I would define a fact as something that is intersubjective. I wouldn't use the word objective, since we will never know if our senses are fooling us. Anyway, an intersubjective experience is something that can be experienced by everyone and described in the same way. For instance, the Eiffel Tower is 200 meters high (just pulling a number out of the air). Everyone can measure the height and come to the same conclusion, within perhaps a few centimeters. So intersubjective observations and measurements are facts. In dating rocks, the ratios between the isotopes is a fact. A fact is something that can't be denied, or accepted knowing that its veracity could be tested at any time by anyone using a predefined method.

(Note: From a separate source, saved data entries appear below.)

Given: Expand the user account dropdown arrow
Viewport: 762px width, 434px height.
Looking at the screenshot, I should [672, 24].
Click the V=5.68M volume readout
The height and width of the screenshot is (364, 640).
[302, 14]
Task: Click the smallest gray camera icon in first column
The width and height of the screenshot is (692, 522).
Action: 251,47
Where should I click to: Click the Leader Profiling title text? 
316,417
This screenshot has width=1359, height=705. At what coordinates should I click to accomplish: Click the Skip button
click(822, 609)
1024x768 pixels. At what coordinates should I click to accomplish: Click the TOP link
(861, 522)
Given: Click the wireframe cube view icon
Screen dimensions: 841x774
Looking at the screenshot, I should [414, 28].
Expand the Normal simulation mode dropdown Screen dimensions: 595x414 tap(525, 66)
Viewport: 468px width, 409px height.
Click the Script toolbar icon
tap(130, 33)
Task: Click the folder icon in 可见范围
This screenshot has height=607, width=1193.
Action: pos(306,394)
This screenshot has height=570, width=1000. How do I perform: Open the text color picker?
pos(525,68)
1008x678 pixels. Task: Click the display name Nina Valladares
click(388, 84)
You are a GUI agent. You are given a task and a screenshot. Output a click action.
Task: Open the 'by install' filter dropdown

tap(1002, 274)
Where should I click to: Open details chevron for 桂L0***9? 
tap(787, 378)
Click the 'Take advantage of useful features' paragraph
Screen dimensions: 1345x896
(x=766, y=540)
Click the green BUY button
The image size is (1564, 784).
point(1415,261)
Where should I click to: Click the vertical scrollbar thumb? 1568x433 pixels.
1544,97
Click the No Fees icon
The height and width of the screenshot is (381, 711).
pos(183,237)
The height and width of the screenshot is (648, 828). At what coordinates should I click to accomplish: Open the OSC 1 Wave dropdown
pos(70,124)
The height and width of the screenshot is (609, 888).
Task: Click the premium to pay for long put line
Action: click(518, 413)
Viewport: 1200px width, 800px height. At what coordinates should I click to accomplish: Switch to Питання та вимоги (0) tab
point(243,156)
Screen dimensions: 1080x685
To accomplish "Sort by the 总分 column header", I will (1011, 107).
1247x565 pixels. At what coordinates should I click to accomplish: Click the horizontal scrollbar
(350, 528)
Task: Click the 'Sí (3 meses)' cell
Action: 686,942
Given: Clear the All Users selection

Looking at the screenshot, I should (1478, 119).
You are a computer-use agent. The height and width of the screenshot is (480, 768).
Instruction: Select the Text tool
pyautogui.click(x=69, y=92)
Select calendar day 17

Then comes the difficult part, relating between facts. This step is not factual, but rather interpretational. Using the dating example, the interpretation of that isotope ratio is used to date the rock. However, the age of that rock is not a fact, but rather a well supported interpretation. The strength of science is its ability logically relate facts into a theory. Not only does science relate facts in order to support a theory, it also relates facts in a way that could potentially falsify the theory. Using radiometric dating again, measuring the isotope ratios in rocks of a known age is a perfect example of testing the falsibility of the method and theory.
Religious facts take a different turn. These facts are intrasubjective. Although I will agree that there are philisophical truths imbedded in religion, there is still a lack of concrete facts like those found in science. One person's spiritual experience can not be fully communicated nor modeled so that another person can have the same exact experience. I don't see this as a weakness, but rather as a barrier that can not be crossed.